The Bad (That was previously good)


Yanmega Prime


This card has a Poke-Body that allows it to attack for free if you can match hand sizes with your opponent. This is good. It has two relatively mediocre attacks, however. Its first attack, Linear Attack, deals a 40 damage snipe and its second attack, Sonic Boom, deals 70 damage, unaffected by weakness, resistance, or any other effects on the defending pokemon. In the current format, it just does not deal enough damage to keep up.


Donphan Prime


This card falls for the same problem as Yanmega Prime. Donphan can be a good tank because of its Poke Body, Exoskeleton, which reduces all damage taken by 20, but it has a rather mediocre 120 hit points. It has Earthquake, which deals 60 for one fighting energy and then deals 10 damage to all of your benched pokemon. It also can deal 90 for three, but I doubt it will often see the field for that long to power it up.

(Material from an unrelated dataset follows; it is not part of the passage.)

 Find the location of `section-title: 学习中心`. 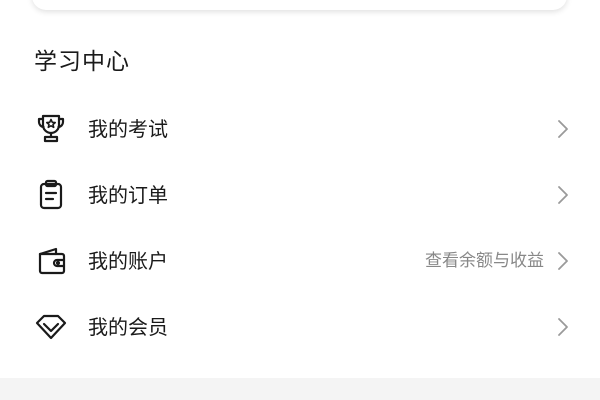

section-title: 学习中心 is located at coordinates (82, 62).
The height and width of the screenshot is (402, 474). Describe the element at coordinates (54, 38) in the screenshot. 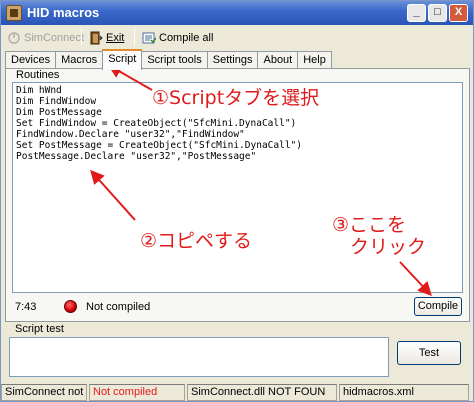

It could offer fighting type coverage, but Terrakion NVI or Landorus EX is almost always better.


Dragons (AKA Reshiram, Zekrom, Kyurem)


The very simple reason these guys are bad is just because they are outclassed by other cards that deal more damage. 30 damage spread is not too useful, and 120 damage is not a huge number when there are drawbacks like Reshiram and Zekrom do.


Typhlosion Prime

It has the Poke-Power Afterburner that is pretty much Dynamotor. So why is it so much worse? It is a stage 2 where Eelektrik is a stage 1. While Typhlosion can attach anywhere, the pokemon that the Energy gets attached to takes 10 damage. Logistically, Typhlosion is much worse than Eelektrik.


Super Scoop Up


There are no cards that need to be picked up to heal or reuse Poke Powers. It might be good if you are running Shaymin UL.


Initial Thoughts


This format seems to be one of the most balanced format we have had in a while. It has minimal Item lock, strong stage twos, and powerful basics, and good draw support.